Life after BERT: What do Other Muppets Understand about Language?
This work addresses the problem of understanding linguistic capabilities in pre-trained models for NLP researchers, revealing limitations in zero-shot compositionality and the unpredictability of model decisions, which is incremental in analyzing existing models.
The study evaluated 29 diverse transformer models, including T5, BART, ALBERT, and GPT variants, on the oLMpics benchmark and psycholinguistic probes, finding that none could handle compositional questions zero-shot, indicating this skill is not learnable with current pre-training objectives, and that architectural and training factors do not predict linguistic capabilities.

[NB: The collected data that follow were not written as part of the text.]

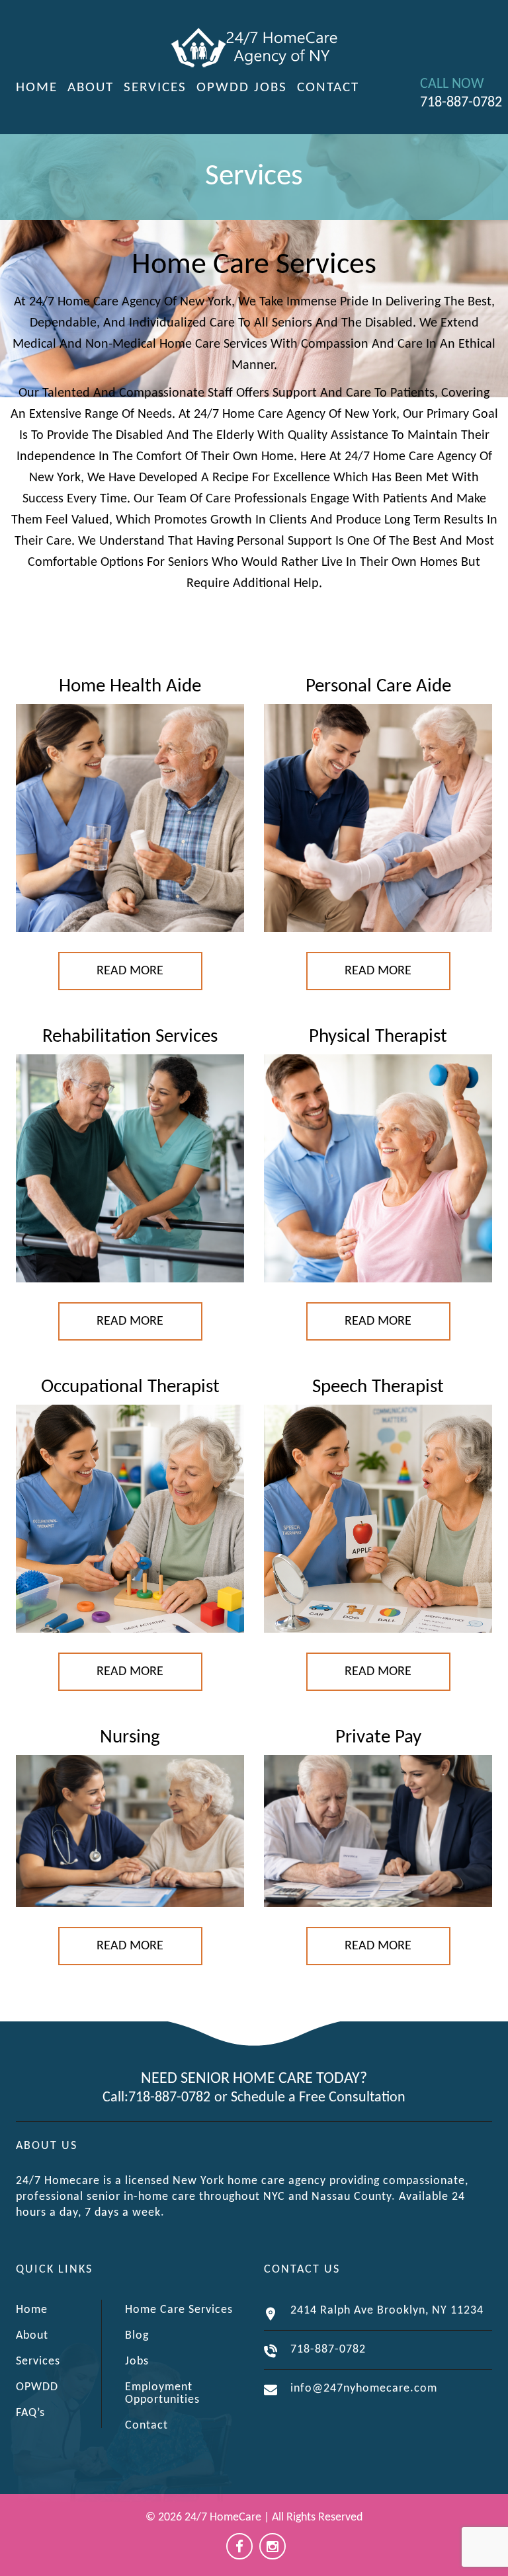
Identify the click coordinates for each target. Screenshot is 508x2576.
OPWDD (222, 88)
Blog (137, 2335)
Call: (115, 2097)
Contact (328, 88)
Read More (130, 971)
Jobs (270, 88)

Existing pre-trained transformer analysis works usually focus only on one or two model families at a time, overlooking the variability of the architecture and pre-training objectives. In our work, we utilize the oLMpics benchmark and psycholinguistic probing datasets for a diverse set of 29 models including T5, BART, and ALBERT. Additionally, we adapt the oLMpics zero-shot setup for autoregressive models and evaluate GPT networks of different sizes. Our findings show that none of these models can resolve compositional questions in a zero-shot fashion, suggesting that this skill is not learnable using existing pre-training objectives. Furthermore, we find that global model decisions such as architecture, directionality, size of the dataset, and pre-training objective are not predictive of a model's linguistic capabilities.